The press release announcing Devo’s new tack put it this way: “&today everyone seems to agree De-evolution is real. That’s great news! We are pleased to be part of that new reality as we announce our partnership with Warner Bros. Records. Together with them and an award-winning advertising agency, we will now fulfill the promise of a journey that has delivered us smack into the 21st century. The new union will enable us to finally put the ‘Inc’ back into DEVO Inc.”

The pull of Devo’s music is like the need to work a loose tooth—it’s painful that they’re right about the sorry state of modern humanity, but it feels wonderful that they bother to point it out with such style. If you visit Devo’s website, you’ll find all sorts of mind-bending stuff. They even focus-grouped to find a new color for their old “energy domes” (the aforementioned flower pots, about which they say: “&the Dome collects energy that escapes from the crown of the human head and pushes it back into the Medula Oblongata for increased mental energy”). The videos of Devo’s odd spokesman asking focus group subjects about colors are fascinating—the scattershot free association bubbling up from inside the minds of participants is either particularly devastating proof of de-evolution or, on the other hand, proof of the triumphant illogic of humanity. Talking Heads is often labelled “the thinking man’s rock band,” but the infinite regression of mirror images sparked by Devo makes a strong case that they deserve that title even more.

It’s a weird thrill to give the new album a spin. The band ends up cranking into unlikely life an apocalyptic hoedown, a rave beneath the timeworn “abandon all hope” banner. Many a vintage group has resurfaced to milk diminishing profits from yesterday’s career with half-hearted retreads. Not Devo. Something for Everybody is, in short, a great album, as good as anything they’ve made since Q: Are We Not Men? A: We Are Devo! or Freedom of Choice. Mark Mothersbaugh’s voice has somehow remained unaltered for decades, and he leads the proceedings with unexpected, vaulting melodies and a pile of unlikely hooks.

Devo were an unusual band in 1980—definitely futuristic, but sometimes dubbed emotionless for their heady and despersonalized ways. In old videos, they resemble animatronic figures, dressed alike and moving strangely. In the 30 years since, popular music hasn’t exactly morphed into their prophetic vision, but in many ways, they fit quite well into the current musical landscape. Similar aesthetics ripple through contemporary pop in unlikely places—Lady Gaga’s one-upsmanship in pure weirdness, the dulling depersonalization of pitch correction, the bloodlessly choregraphed overkill that prevails in much of contemporary popular music. But these days, the paunchy, much older members of Devo deliver something different than they did back then: they seem exceptional in their warts-and-all performances.
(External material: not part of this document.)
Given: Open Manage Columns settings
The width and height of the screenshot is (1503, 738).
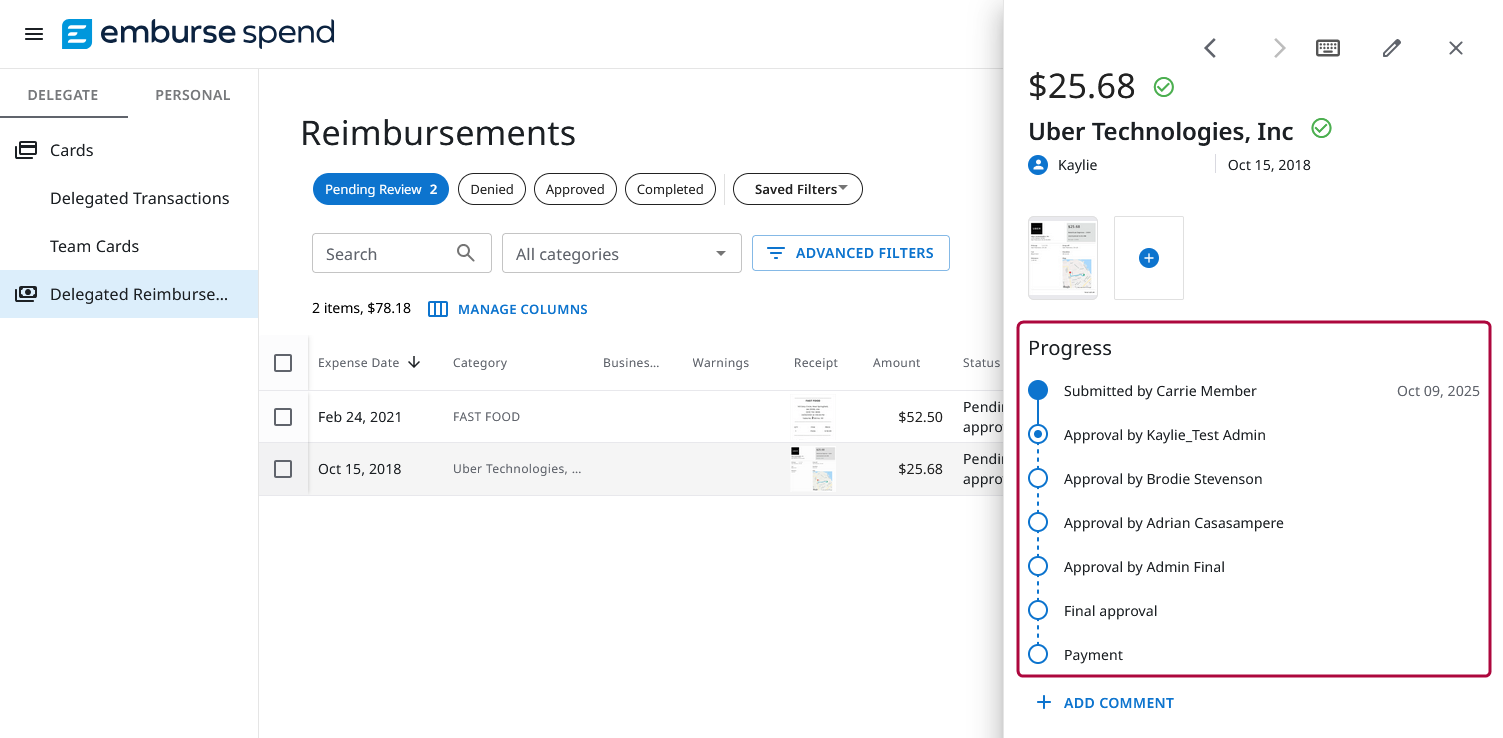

Newer performances, also available for watching on their site, reveal a group of guys who go through the old motions with a confident plainspokenness, aged emissaries who’ve returned to inhabit their own predictions of de-evolution. When the infectious strains of “What We Do” or “Fresh” hit your speakers, be prepared for a Devo onslaught that combines their old-school weird with a surprisingly powerful groove. It’s not exactly like anything else you’re likely hear in 2010, something like the B-52s doing the hokey-pokey with a chorus line of androids. But that bubbly entertainment is undermined to great effect when you listen closely to the lyrics. From “What We Do”: “Eating and breeding and pumping gas/ cheeseburger cheeseburger do it again,” and “What we do is what we do/ eeny meeny meeny meeny miny miny mo/ the lucky ones are gonna be the first to go.”

This is a band at the peak of its abilities, acerbic as ever and musically even more focused and dead on. And not a minute too soon: now that de-evolution is established fact, it may well be that only Devo can guide us to the next version of our bleak and focus-grouped future.